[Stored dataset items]
──────

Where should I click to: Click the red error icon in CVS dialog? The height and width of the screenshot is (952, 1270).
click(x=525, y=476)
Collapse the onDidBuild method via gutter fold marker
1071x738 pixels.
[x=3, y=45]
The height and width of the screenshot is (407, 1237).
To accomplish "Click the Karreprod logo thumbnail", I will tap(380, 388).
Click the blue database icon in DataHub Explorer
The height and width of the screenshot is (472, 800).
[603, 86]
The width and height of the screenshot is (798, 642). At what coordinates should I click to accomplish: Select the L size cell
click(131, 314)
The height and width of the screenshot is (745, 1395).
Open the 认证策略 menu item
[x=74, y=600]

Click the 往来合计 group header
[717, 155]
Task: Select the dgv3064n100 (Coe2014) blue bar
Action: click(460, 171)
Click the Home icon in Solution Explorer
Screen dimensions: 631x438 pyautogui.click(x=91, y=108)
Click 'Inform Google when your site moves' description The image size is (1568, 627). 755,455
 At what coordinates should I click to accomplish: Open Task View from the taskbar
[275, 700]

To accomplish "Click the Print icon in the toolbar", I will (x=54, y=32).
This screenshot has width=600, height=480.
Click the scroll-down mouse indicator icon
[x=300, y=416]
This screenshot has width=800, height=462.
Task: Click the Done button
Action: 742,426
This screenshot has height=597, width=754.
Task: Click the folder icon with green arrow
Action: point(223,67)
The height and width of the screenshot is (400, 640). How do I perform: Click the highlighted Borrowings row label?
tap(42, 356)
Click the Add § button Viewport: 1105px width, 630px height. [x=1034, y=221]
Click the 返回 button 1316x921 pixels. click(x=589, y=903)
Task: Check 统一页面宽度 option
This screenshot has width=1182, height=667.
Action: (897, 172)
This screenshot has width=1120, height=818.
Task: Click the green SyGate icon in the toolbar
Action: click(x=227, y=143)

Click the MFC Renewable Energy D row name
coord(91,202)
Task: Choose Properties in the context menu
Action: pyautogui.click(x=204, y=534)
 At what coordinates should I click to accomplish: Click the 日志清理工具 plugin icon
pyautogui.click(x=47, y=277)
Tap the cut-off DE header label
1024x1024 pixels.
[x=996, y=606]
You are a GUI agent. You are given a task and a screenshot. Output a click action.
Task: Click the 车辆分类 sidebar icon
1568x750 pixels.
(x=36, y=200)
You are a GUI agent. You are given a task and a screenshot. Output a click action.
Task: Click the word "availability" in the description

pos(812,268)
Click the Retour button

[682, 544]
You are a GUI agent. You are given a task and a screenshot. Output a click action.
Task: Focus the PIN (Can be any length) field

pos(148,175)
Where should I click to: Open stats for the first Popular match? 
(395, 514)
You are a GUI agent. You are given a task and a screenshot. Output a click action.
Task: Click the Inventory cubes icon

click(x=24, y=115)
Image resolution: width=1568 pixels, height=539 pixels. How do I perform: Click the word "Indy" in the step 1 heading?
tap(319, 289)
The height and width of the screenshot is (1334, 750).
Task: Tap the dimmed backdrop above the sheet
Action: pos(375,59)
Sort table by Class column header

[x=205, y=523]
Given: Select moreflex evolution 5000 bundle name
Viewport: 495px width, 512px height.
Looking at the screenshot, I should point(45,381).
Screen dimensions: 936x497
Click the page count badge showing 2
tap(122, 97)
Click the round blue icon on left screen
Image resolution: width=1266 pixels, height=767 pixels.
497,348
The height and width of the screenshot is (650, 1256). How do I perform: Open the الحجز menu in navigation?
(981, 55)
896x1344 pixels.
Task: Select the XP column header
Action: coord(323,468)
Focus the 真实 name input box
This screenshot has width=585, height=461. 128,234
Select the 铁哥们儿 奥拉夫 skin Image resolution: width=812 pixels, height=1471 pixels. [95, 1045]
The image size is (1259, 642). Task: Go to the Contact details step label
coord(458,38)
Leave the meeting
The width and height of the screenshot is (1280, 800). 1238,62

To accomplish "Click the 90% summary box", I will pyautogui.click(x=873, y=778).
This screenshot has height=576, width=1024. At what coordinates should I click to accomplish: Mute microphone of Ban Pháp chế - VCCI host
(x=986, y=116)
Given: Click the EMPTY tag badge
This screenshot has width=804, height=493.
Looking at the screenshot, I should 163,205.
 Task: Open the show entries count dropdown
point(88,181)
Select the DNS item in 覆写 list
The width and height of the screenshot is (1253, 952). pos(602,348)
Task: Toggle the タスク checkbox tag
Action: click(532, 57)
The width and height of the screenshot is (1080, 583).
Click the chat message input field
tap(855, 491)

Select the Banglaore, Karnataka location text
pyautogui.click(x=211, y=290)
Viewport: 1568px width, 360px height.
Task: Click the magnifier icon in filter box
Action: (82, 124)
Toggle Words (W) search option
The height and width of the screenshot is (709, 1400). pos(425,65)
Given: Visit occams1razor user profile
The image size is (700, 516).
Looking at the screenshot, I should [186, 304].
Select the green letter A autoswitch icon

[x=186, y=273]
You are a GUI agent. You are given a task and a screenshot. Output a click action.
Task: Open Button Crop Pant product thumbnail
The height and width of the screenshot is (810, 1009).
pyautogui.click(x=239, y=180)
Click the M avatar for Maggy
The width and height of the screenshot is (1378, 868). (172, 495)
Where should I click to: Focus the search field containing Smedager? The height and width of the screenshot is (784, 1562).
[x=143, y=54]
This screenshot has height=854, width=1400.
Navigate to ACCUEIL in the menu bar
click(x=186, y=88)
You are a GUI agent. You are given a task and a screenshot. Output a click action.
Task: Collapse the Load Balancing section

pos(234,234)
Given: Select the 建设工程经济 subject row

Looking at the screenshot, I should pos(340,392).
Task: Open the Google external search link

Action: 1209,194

──────

> [GOAL OF THE EXERCISE]: Could you retype every record above exactly as given?

> [COMPLETED EXERCISE]:
Where should I click to: Click the red error icon in CVS dialog? The height and width of the screenshot is (952, 1270).
click(x=525, y=476)
Collapse the onDidBuild method via gutter fold marker
1071x738 pixels.
[x=3, y=45]
The height and width of the screenshot is (407, 1237).
To accomplish "Click the Karreprod logo thumbnail", I will tap(380, 388).
Click the blue database icon in DataHub Explorer
The height and width of the screenshot is (472, 800).
[603, 86]
The width and height of the screenshot is (798, 642). At what coordinates should I click to accomplish: Select the L size cell
click(131, 314)
The height and width of the screenshot is (745, 1395).
Open the 认证策略 menu item
[x=74, y=600]

Click the 往来合计 group header
[717, 155]
Task: Select the dgv3064n100 (Coe2014) blue bar
Action: click(460, 171)
Click the Home icon in Solution Explorer
Screen dimensions: 631x438 pyautogui.click(x=91, y=108)
Click 'Inform Google when your site moves' description The image size is (1568, 627). 755,455
 At what coordinates should I click to accomplish: Open Task View from the taskbar
[275, 700]

To accomplish "Click the Print icon in the toolbar", I will (x=54, y=32).
This screenshot has width=600, height=480.
Click the scroll-down mouse indicator icon
[x=300, y=416]
This screenshot has width=800, height=462.
Task: Click the Done button
Action: 742,426
This screenshot has height=597, width=754.
Task: Click the folder icon with green arrow
Action: point(223,67)
The height and width of the screenshot is (400, 640). How do I perform: Click the highlighted Borrowings row label?
tap(42, 356)
Click the Add § button Viewport: 1105px width, 630px height. [x=1034, y=221]
Click the 返回 button 1316x921 pixels. click(x=589, y=903)
Task: Check 统一页面宽度 option
This screenshot has width=1182, height=667.
Action: (897, 172)
This screenshot has width=1120, height=818.
Task: Click the green SyGate icon in the toolbar
Action: click(x=227, y=143)

Click the MFC Renewable Energy D row name
coord(91,202)
Task: Choose Properties in the context menu
Action: pyautogui.click(x=204, y=534)
 At what coordinates should I click to accomplish: Click the 日志清理工具 plugin icon
pyautogui.click(x=47, y=277)
Tap the cut-off DE header label
1024x1024 pixels.
[x=996, y=606]
You are a GUI agent. You are given a task and a screenshot. Output a click action.
Task: Click the 车辆分类 sidebar icon
1568x750 pixels.
(x=36, y=200)
You are a GUI agent. You are given a task and a screenshot. Output a click action.
Task: Click the word "availability" in the description

pos(812,268)
Click the Retour button

[682, 544]
You are a GUI agent. You are given a task and a screenshot. Output a click action.
Task: Focus the PIN (Can be any length) field

pos(148,175)
Where should I click to: Open stats for the first Popular match? 
(395, 514)
You are a GUI agent. You are given a task and a screenshot. Output a click action.
Task: Click the Inventory cubes icon

click(x=24, y=115)
Image resolution: width=1568 pixels, height=539 pixels. How do I perform: Click the word "Indy" in the step 1 heading?
tap(319, 289)
The height and width of the screenshot is (1334, 750).
Task: Tap the dimmed backdrop above the sheet
Action: pos(375,59)
Sort table by Class column header

[x=205, y=523]
Given: Select moreflex evolution 5000 bundle name
Viewport: 495px width, 512px height.
Looking at the screenshot, I should point(45,381).
Screen dimensions: 936x497
Click the page count badge showing 2
tap(122, 97)
Click the round blue icon on left screen
Image resolution: width=1266 pixels, height=767 pixels.
497,348
The height and width of the screenshot is (650, 1256). How do I perform: Open the الحجز menu in navigation?
(981, 55)
896x1344 pixels.
Task: Select the XP column header
Action: coord(323,468)
Focus the 真实 name input box
This screenshot has width=585, height=461. 128,234
Select the 铁哥们儿 奥拉夫 skin Image resolution: width=812 pixels, height=1471 pixels. [95, 1045]
The image size is (1259, 642). Task: Go to the Contact details step label
coord(458,38)
Leave the meeting
The width and height of the screenshot is (1280, 800). 1238,62

To accomplish "Click the 90% summary box", I will pyautogui.click(x=873, y=778).
This screenshot has height=576, width=1024. At what coordinates should I click to accomplish: Mute microphone of Ban Pháp chế - VCCI host
(x=986, y=116)
Given: Click the EMPTY tag badge
This screenshot has width=804, height=493.
Looking at the screenshot, I should 163,205.
 Task: Open the show entries count dropdown
point(88,181)
Select the DNS item in 覆写 list
The width and height of the screenshot is (1253, 952). pos(602,348)
Task: Toggle the タスク checkbox tag
Action: click(532, 57)
The width and height of the screenshot is (1080, 583).
Click the chat message input field
tap(855, 491)

Select the Banglaore, Karnataka location text
pyautogui.click(x=211, y=290)
Viewport: 1568px width, 360px height.
Task: Click the magnifier icon in filter box
Action: (82, 124)
Toggle Words (W) search option
The height and width of the screenshot is (709, 1400). pos(425,65)
Given: Visit occams1razor user profile
The image size is (700, 516).
Looking at the screenshot, I should [186, 304].
Select the green letter A autoswitch icon

[x=186, y=273]
You are a GUI agent. You are given a task and a screenshot. Output a click action.
Task: Open Button Crop Pant product thumbnail
The height and width of the screenshot is (810, 1009).
pyautogui.click(x=239, y=180)
Click the M avatar for Maggy
The width and height of the screenshot is (1378, 868). (172, 495)
Where should I click to: Focus the search field containing Smedager? The height and width of the screenshot is (784, 1562).
[x=143, y=54]
This screenshot has height=854, width=1400.
Navigate to ACCUEIL in the menu bar
click(x=186, y=88)
You are a GUI agent. You are given a task and a screenshot. Output a click action.
Task: Collapse the Load Balancing section

pos(234,234)
Given: Select the 建设工程经济 subject row

Looking at the screenshot, I should pos(340,392).
Task: Open the Google external search link

Action: 1209,194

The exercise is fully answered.